Get vaccinated, keep neurological issues at bay - GulfToday

Get vaccinated, keep neurological issues at bay

Covid 19 Vaccine

Photo has been used for illustrative purposes.

Mariecar Jara-Puyod, Senior Reporter

A neurologist has pointed out the importance of getting inoculated against the bitterly hostile infectious SARS-CoV2 to keep at bay neurologic complications such as encephalitis.

According to Mayo Clinic (Rochester, Minnesota, USA)’s Dr. Michel Toledano, encephalitis is the “inflammation of the brain, caused by an infection invading the brain (infectious encephalitis) or caused by the immune system attacking the brain in an error (autoimmune encephalitis) and which can also be triggered by an infection somewhere in the body without the infection invading the brain directly (post-infectious encephalitis).”

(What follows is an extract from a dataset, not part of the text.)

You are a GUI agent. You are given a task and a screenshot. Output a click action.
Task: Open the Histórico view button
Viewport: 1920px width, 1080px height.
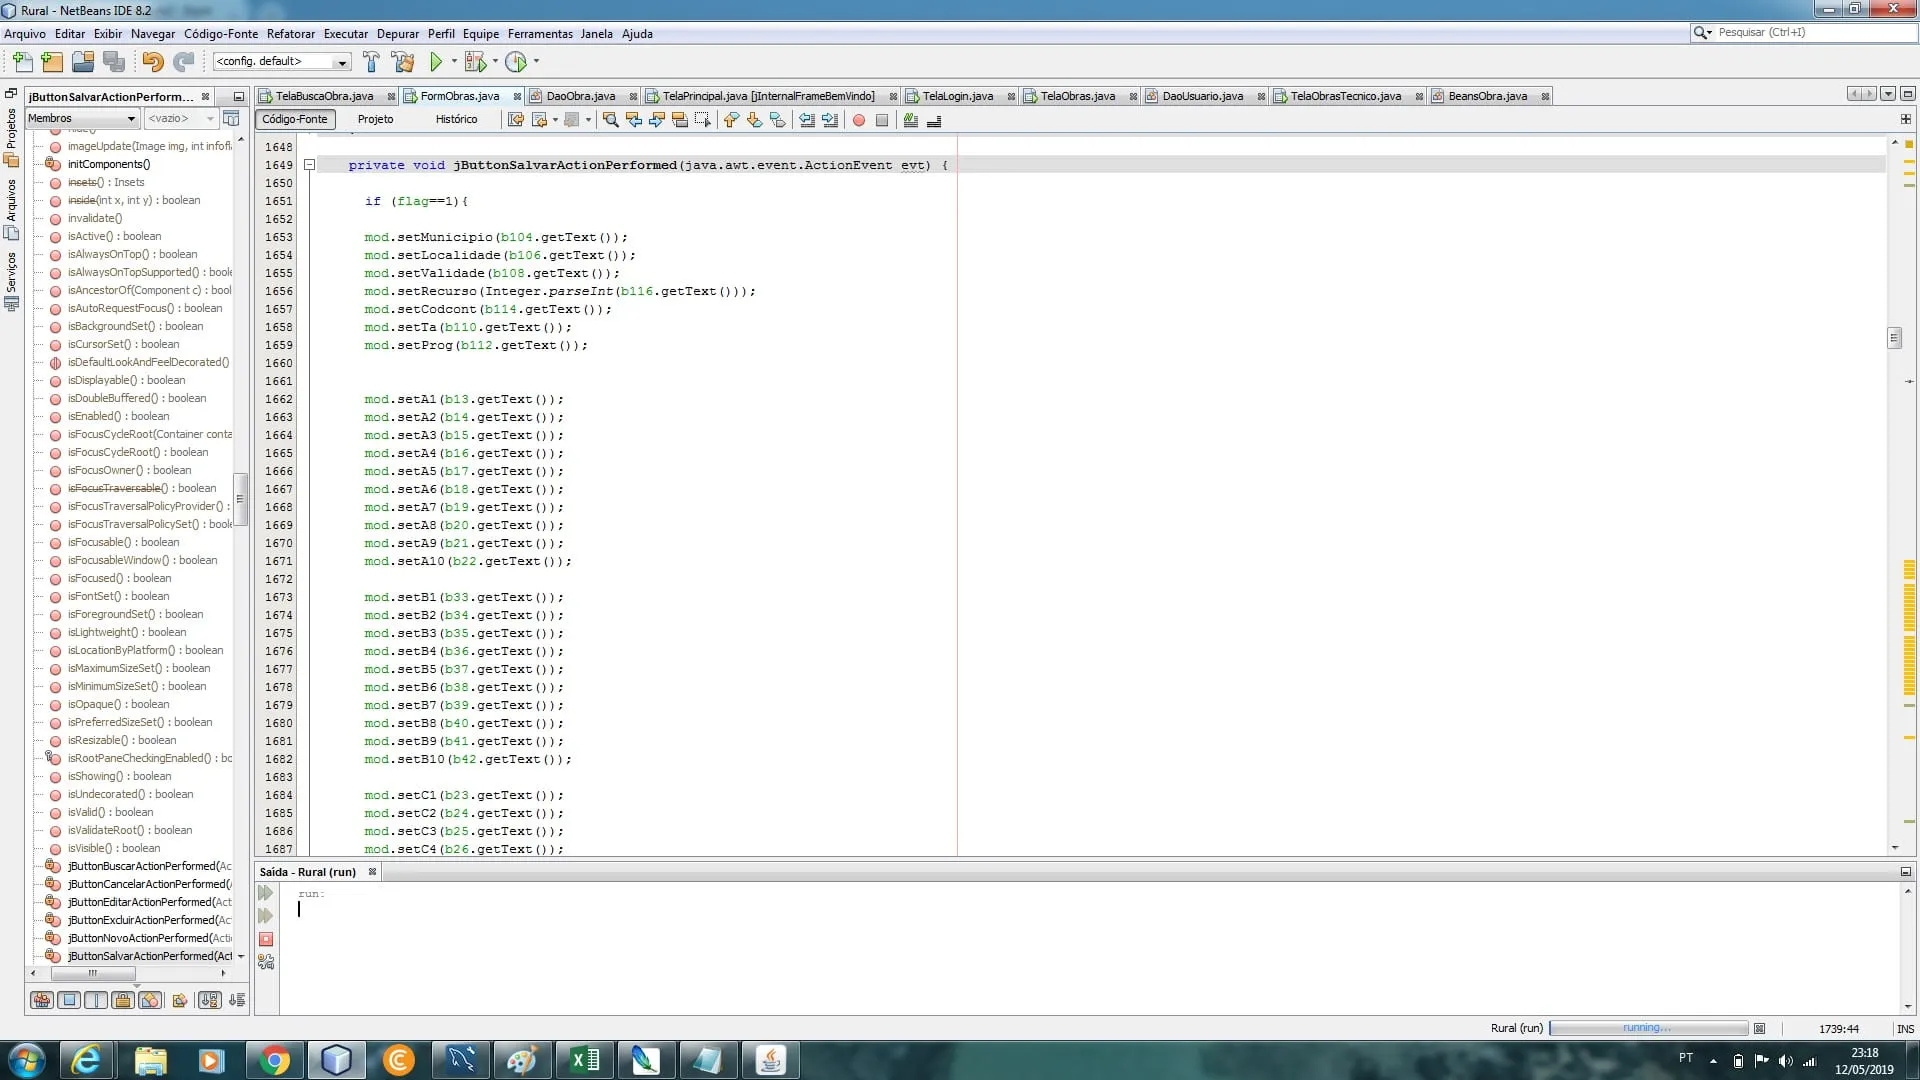456,119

“It is important to stress that COVID19 (Novel Coronavirus) is now a vaccine-preventable disease. The best way to prevent potential neurologic complications of COVID-19 is to get vaccinated and not get the virus in the first place,” he said.

Toledano was email interviewed as the “World Encephalitis Day” was observed last Feb. 22 (started in 2014 by the Encephalitis Society). He was asked regarding the connection between the upper respiratory tract disease of COVID-19 and neurologic functions.

He referred to the Encephalitis Society, a UK-registered charitable organisation when asked of the extent of encephalitis-related COVID-19 cases; even as from his end, Toledano said: “Very few cases of encephalitis have been reported in association with COVID-19 and no definitive evidence has emerged yet that virus can invade the brain. If there is a connection, it is likely that these cases represent a form of autoimmune post-infectious encephalitis but there is still much we do not understand.”

Saying that it is in severe cases of COVID19 that encephalitis had been traced, Toledano mentioned his young woman generally asymptomatic COVID-19 patient, who only exhibited low grade fever: “On the electroencephalogramme, she had slowing (a non-specific marker of brain dysfunctioning) but no seizures. Brain imaging and spinal fluid analysis were normal. Her confusion was resolved in over five days.”

On how COVID19 and neurologic functions such as encephalitis are inter-connected, Toledano said: “We have known for years that some viruses can trigger maladaptive immune responses that can cause brain injury. In some cases, we think viruses express proteins that are similar to our proteins in the brain. As the immune system learns to recognise and attack the virus, it attacks the brain by mistake.”

“In the case of COVID19, there is limited evidence suggesting that the virus can cause inflammation of blood vessels, including blood vessels in the brain. We still do not know. We still have a lot to learn, which is very humbling.”